Since then, I've come to a rough implementation, which I'll describe  in a simplifed form for the present note. As expected, it is indeed a  basic exercise in metaclasses.

If that matters, the code on this page is copyright 2011 Anybox and released under the GNU Affero GPL License v3.

The metaclass

Metaclasses allow to customize the creation of the class object  themselves. The interesting feature here is that they are transversal to  inheritance, whereas overriding or monkey-patching the "write" method of  "orm.orm" to add a conditional breakpoint would not resist subclassing. It seems that PEP8 does not say much about metaclasses, but I'll try and  use the save conventions as in the examples from the reference documentation.
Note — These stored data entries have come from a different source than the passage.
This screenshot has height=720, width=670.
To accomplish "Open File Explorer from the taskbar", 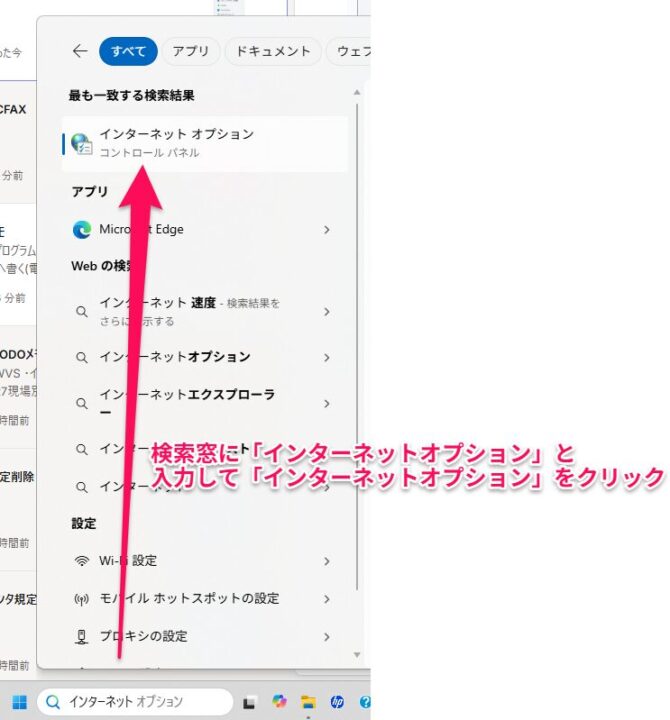I will click(x=308, y=702).
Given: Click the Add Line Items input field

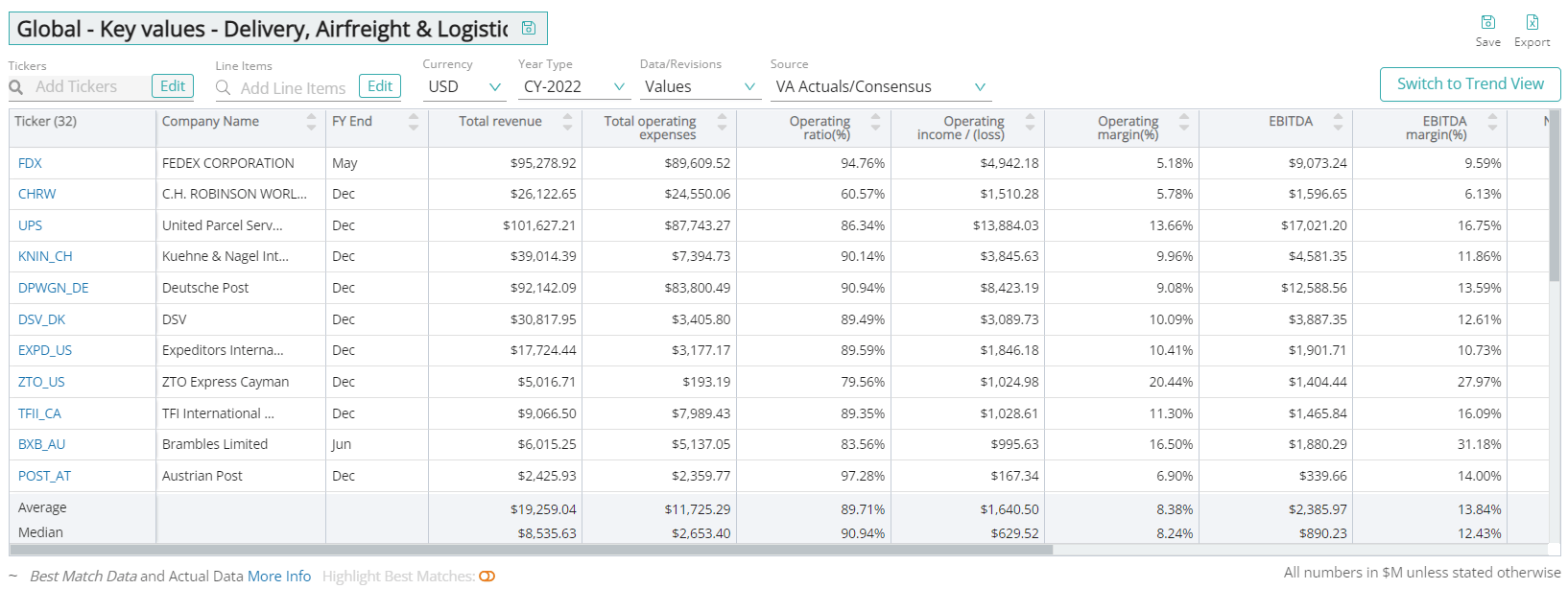Looking at the screenshot, I should coord(293,88).
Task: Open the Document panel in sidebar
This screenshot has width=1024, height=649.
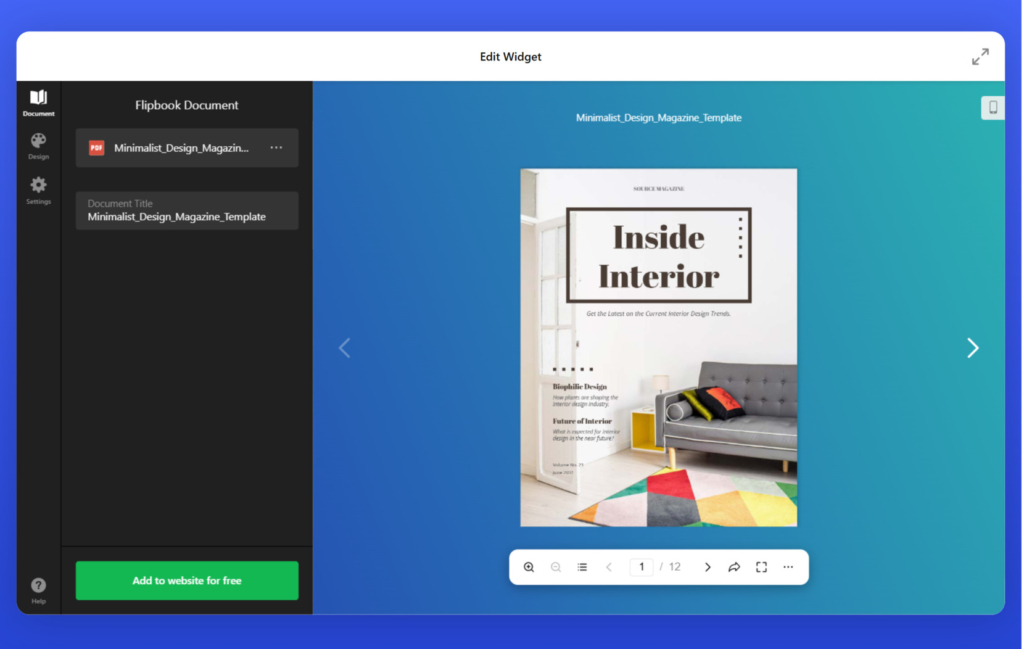Action: click(38, 101)
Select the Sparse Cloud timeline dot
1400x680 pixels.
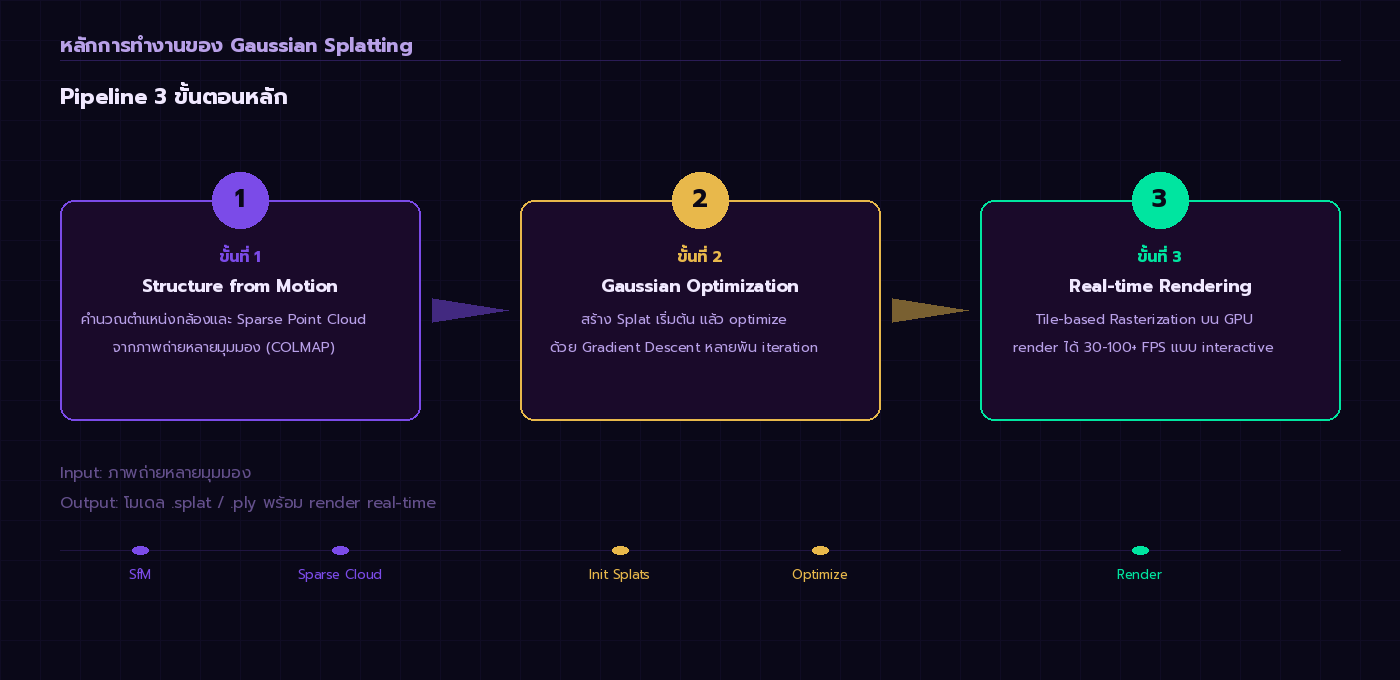(340, 550)
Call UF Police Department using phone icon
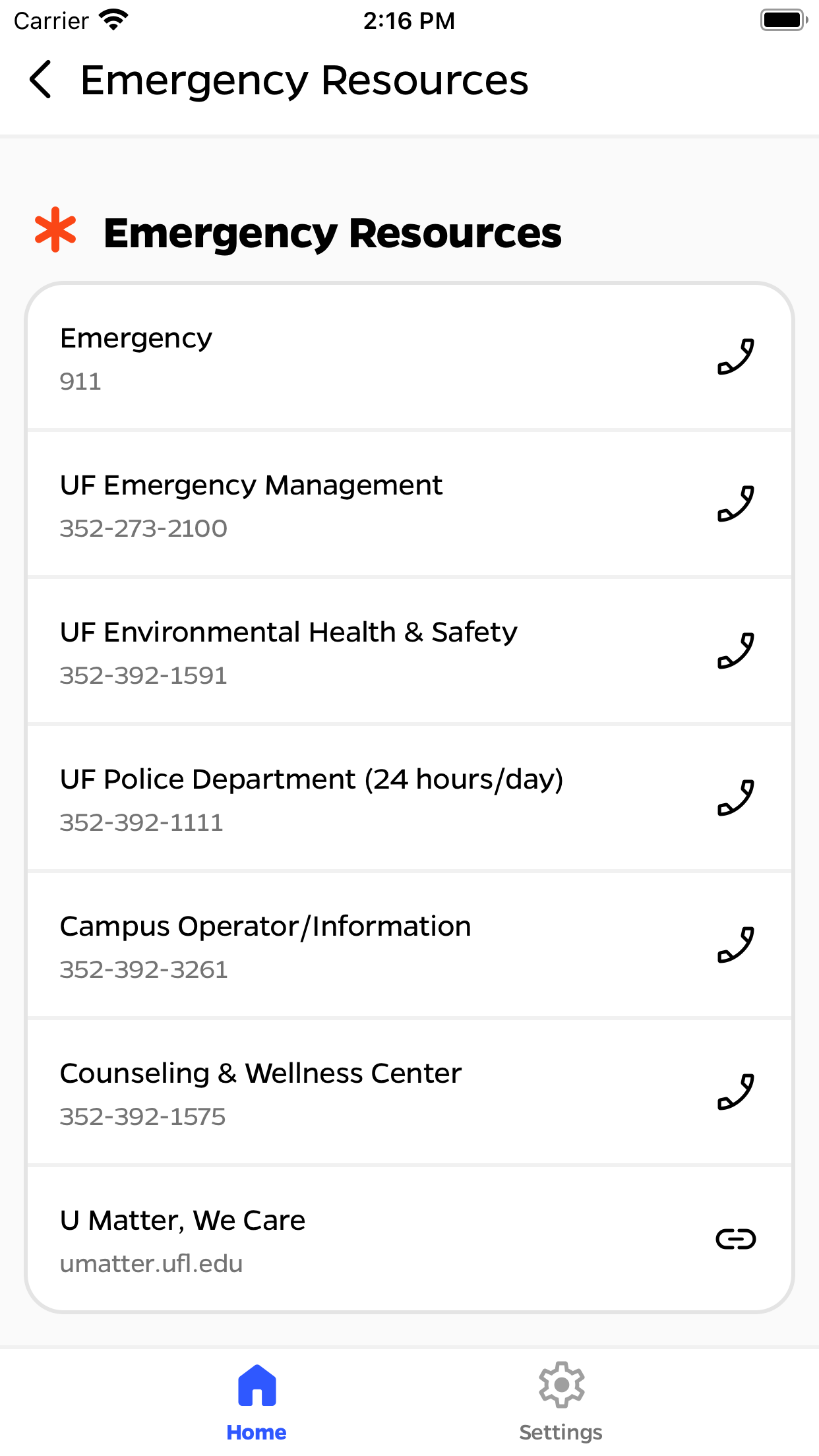The image size is (819, 1456). (736, 798)
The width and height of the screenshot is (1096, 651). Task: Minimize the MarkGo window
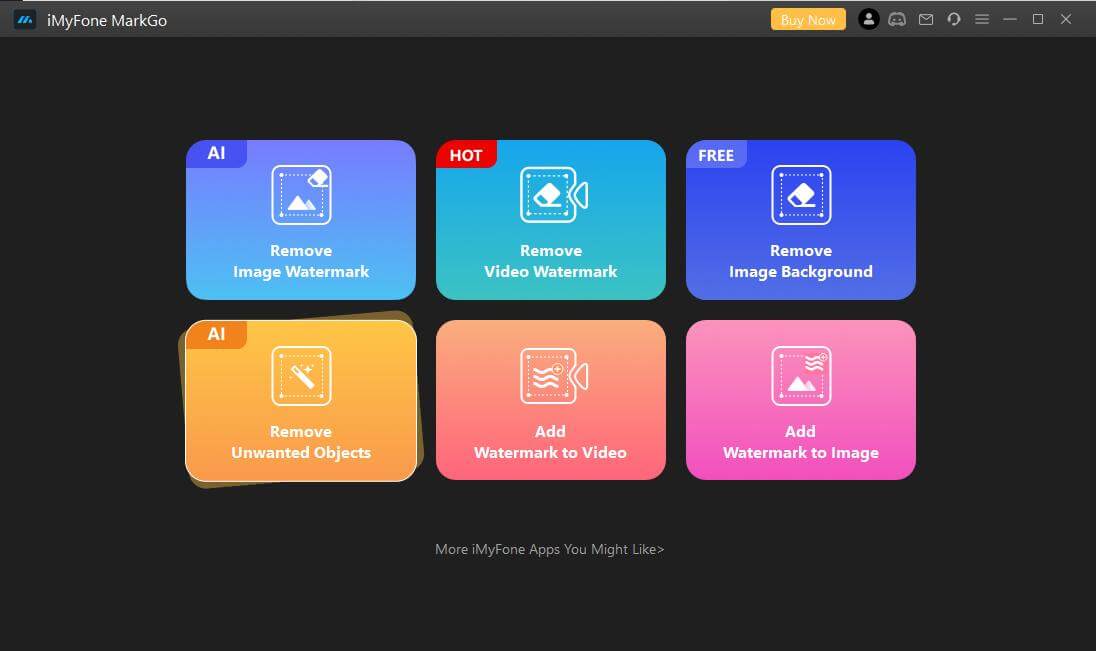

from inspect import isfunction 

class metawatch(type):
    def __new__(cls, name, bases, dct):
        for name, attr in dct.items():
            if isfunction(attr):
                dct[name] = watch_wrap(attr)         
        return type.__new__(cls, name, bases, dct)

All it does is to intercept the method definitions (which are just  functions at this point) and have a decorator wrap them before the class  object creation.

The decorator

We don't use the @ notation, but it's still a function that takes a function as a single argument and returns a function. Information about active watchpoints is expected to be available as a dict on the object, whose keys are method  names.

def watch_wrap(fun):     
    def w(self, *a, **kw):         
        # avoid using getattr         
        wps = self.__dict__.get('_watchpoints', dict())
        if not fun.__name__ in wps:             
            return fun(self, *a, **kw)          
        # support ids only for now         
        interesting = wps[fun.__name__]['ids'] 
        # a set         
        try:
            ids = a[2] # there's room for improvement, yes       
        except IndexError:
            ids = ()          
        if not interesting.isdisjoint(ids):                    
            return fun(self, *a, **kw)      
    return w

I'm not really used in writing decorators, my first and naive attempt  used a def statement right inside the metaclass main loop, and that  really doesn't work, because the locals are shared between all  occurrences of that statement : while python has some functional  capabilities, it is not a functional language.

Putting things together

We use the same method as in explained there :

class WatchedMixin(object):     
    __metaclass__ = metawatch      
    
    def _watch_set(self, meth_name, ids):
        if not hasattr(self, '_watchpoints'):
            self._watchpoints = {}  
        self._watchpoints[meth_name] = dict(ids=ids)  
            
    def _watch_clear(self, meth_name):        
        if not hasattr(self, '_watchpoints'):            
            return         
        del self._watchpoints[meth_name]  
        
from osv import osv  

class WatchedOsv(osv.osv, WatchedMixin):     
    pass  
    
osv.osv = WatchedOsv

Maybe a few explanations : the __metaclass__ attribute marks the  class as to be created by the given metaclass, and further is itself  inherited by subclasses (before the class creation, obviously). Therefore all subclasses (OpenERP models) imported after our code has  run will be created with our metaclass.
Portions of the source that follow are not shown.